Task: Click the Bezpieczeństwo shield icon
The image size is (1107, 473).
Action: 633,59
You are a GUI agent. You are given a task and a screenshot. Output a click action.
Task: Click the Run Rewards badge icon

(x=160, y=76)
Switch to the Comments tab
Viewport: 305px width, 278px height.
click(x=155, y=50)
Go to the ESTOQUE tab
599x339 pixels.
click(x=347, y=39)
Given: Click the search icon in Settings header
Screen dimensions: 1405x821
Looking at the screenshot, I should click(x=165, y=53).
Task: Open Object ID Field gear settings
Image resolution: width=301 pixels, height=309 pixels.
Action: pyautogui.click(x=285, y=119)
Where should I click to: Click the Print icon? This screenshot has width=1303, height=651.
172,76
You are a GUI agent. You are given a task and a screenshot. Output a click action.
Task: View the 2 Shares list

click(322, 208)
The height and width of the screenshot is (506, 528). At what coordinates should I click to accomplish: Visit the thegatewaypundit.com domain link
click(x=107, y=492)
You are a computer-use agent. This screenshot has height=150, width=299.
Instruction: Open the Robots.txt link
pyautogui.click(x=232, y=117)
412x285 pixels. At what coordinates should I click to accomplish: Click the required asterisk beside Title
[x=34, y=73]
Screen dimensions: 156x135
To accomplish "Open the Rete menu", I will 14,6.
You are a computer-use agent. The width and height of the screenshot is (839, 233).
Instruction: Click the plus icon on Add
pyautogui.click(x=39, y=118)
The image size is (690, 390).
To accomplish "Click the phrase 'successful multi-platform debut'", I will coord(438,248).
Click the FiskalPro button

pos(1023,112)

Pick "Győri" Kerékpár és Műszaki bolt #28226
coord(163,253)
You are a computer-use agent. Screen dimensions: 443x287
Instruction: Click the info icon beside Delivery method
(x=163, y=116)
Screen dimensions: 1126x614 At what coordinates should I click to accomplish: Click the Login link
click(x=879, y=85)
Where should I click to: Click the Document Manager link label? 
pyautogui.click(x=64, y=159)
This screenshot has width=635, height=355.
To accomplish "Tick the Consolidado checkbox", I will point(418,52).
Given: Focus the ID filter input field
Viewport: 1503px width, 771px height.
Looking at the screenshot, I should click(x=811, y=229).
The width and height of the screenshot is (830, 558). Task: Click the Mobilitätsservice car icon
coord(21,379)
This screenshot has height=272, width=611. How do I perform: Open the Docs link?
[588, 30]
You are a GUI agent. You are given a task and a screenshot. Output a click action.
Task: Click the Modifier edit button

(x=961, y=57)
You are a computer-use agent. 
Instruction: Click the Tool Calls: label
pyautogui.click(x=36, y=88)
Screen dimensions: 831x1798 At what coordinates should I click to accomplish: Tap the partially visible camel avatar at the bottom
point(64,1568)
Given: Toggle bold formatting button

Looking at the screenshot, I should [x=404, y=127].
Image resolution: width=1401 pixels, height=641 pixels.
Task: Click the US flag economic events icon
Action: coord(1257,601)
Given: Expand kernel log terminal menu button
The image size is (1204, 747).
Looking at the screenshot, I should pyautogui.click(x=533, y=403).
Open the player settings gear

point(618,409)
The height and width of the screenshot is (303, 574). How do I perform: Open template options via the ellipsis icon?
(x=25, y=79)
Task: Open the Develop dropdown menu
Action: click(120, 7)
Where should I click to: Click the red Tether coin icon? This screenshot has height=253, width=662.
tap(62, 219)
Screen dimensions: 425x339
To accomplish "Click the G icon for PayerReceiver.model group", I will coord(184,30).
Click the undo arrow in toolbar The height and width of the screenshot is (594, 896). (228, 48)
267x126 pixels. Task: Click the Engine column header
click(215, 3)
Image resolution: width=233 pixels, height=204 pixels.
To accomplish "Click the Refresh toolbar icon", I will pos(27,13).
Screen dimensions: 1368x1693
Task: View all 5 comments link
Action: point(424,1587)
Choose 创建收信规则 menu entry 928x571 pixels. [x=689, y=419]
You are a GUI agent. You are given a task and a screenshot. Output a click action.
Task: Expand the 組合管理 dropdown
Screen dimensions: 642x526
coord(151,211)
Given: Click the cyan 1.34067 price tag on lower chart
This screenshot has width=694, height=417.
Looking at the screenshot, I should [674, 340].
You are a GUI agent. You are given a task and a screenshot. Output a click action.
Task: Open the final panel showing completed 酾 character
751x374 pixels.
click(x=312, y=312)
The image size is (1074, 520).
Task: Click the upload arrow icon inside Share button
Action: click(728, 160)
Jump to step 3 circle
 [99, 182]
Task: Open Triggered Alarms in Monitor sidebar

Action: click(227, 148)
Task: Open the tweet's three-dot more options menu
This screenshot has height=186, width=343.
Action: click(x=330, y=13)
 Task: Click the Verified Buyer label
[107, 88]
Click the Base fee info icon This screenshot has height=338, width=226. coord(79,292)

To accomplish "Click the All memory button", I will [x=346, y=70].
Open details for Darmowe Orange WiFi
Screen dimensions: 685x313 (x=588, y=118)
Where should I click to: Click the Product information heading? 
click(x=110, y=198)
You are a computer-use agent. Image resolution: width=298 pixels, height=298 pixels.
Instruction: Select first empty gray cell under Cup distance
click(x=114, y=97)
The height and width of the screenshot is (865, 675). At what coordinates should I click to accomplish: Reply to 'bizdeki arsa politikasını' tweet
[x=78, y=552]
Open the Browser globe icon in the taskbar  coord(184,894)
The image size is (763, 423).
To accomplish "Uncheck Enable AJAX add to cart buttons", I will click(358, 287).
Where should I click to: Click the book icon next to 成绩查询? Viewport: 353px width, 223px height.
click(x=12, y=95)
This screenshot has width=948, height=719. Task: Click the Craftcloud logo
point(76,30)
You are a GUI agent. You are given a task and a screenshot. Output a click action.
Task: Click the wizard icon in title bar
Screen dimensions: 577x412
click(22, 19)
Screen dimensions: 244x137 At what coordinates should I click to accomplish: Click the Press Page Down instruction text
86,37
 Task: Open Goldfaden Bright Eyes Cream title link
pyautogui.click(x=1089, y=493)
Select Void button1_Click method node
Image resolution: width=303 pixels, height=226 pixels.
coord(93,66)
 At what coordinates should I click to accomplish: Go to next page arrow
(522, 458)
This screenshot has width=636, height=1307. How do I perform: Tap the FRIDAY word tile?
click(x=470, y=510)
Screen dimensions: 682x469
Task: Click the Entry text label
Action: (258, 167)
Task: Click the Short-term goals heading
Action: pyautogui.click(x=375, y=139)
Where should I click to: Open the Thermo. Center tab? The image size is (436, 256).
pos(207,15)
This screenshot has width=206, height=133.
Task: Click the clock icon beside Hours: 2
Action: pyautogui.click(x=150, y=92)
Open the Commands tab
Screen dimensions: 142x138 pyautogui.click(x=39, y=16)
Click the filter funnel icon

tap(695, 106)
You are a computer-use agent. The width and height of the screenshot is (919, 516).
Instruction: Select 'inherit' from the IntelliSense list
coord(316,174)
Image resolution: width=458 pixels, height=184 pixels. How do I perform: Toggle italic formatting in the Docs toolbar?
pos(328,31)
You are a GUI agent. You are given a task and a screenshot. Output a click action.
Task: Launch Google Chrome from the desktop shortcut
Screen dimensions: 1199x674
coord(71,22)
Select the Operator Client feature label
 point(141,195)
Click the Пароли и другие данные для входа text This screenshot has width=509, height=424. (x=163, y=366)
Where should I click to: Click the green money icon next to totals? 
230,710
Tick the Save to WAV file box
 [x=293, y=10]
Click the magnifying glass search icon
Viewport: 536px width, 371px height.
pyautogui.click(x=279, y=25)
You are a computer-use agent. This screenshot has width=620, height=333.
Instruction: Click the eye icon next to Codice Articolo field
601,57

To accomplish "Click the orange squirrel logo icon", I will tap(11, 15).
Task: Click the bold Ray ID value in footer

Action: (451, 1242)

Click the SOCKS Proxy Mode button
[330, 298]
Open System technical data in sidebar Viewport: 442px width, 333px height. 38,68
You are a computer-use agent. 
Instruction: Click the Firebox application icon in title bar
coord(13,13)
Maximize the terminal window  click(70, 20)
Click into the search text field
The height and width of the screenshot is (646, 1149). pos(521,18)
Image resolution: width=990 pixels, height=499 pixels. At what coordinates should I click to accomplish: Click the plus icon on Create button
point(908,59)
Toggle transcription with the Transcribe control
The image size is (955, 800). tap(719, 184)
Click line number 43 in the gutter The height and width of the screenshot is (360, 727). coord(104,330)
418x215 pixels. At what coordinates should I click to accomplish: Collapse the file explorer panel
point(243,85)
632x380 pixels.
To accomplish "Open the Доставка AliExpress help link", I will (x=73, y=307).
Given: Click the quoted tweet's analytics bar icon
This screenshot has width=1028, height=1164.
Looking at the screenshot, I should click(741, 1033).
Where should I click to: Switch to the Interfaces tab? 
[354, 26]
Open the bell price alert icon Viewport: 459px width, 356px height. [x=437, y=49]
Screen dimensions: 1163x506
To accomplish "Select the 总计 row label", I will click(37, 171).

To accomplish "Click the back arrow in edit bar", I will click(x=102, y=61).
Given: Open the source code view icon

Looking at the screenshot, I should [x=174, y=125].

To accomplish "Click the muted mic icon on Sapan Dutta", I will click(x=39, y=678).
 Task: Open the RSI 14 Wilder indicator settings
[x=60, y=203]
══════════════════════════════
### Work instruction:
From the entries above, print the lines beginning at the one with "The image size is (763, 423)." and stopping after the one with "Task: Click the wizard icon in title bar", exactly as written and with nothing else.

### Finished exercise:
The image size is (763, 423).
To accomplish "Uncheck Enable AJAX add to cart buttons", I will click(358, 287).
Where should I click to: Click the book icon next to 成绩查询? Viewport: 353px width, 223px height.
click(x=12, y=95)
This screenshot has width=948, height=719. Task: Click the Craftcloud logo
point(76,30)
You are a GUI agent. You are given a task and a screenshot. Output a click action.
Task: Click the wizard icon in title bar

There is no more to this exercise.